The stases listed in sequence above move from lowest to highest. Rhetoricians consider facts simple and, usually, easy to demonstrate. When facts become ambiguous, we move upward into definitions, then further up into moral considerations, and finally into the realm of responsibility. Moving upward usually means acceding the prior stasis. We cannot argue the morality or responsibility of facts without first acknowledging their reality.

Sometimes, shifting the stasis of argument makes sense. When the state of Tennessee prosecuted John Scopes for teaching evolution in public schools, the prosecution proceeded from a stasis of fact: did Scopes break the law? Defense attorney Clarence Darrow redirected the argument to a stasis of quality: did Scopes do anything morally unacceptable? Darrow essentially admitted the fact, but claimed a higher point of contention existed.

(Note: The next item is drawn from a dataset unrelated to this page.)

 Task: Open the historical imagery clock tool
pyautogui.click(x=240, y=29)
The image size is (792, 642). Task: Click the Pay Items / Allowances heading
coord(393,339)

Plato and Aristotle, as painted by Raphael

However, the reverse seldom applies. Moving up the ladder means adding nuance and complexity to arguments, and moving down means simplifying. By shifting the stasis onto the physical reality of death, which all humans face inevitably, Ernst removes the complexity of whether it’s good or acceptable for someone to die now. If an accused murderer used “We’re all going to die” as a courtroom defense, that would be laughable.

Ernst knows this. As a law-n-order Republican, Ernst has a strict voting record on criminal justice, border enforcement, and national defense. She knows not all deaths are equal. By shifting her stasis of argument from whether deaths are acceptable to whether deaths are real, she’s pretending an ignorance of nuance she hasn’t presented anywhere else. She knows she’s moving the goalpoasts, and assumes we’re too stupid, or perhaps too dazzled by rapid wordplay, to notice she’s done it.

I’ve complained about this before. For instance, when people try to dismiss arguments against synthetic chemicals by pretending to misunderstand the word “chemical,” they perform a similar movement. Moving the stasis down the ladder is a bad-faith argument tactic that bogs debate down in searches through the dictionary or Wikipedia to prove that blueberries aren’t chemical compounds, an that human mortality doesn’t make murder okay.

Moreover, this tactic means the person isn’t worth talking to. If Senator Ernst believes that human mortality negates our responsibility to prevent needless premature death, then we have two choices. She’s either too stupid to understand the stakes, which I doubt, or she’s too dishonest to debate. We must humor her while she’s in office. But her term is up next year, and honest, moral voters must remove her, because this rhetorical maneuver proves her untrustworthy for office.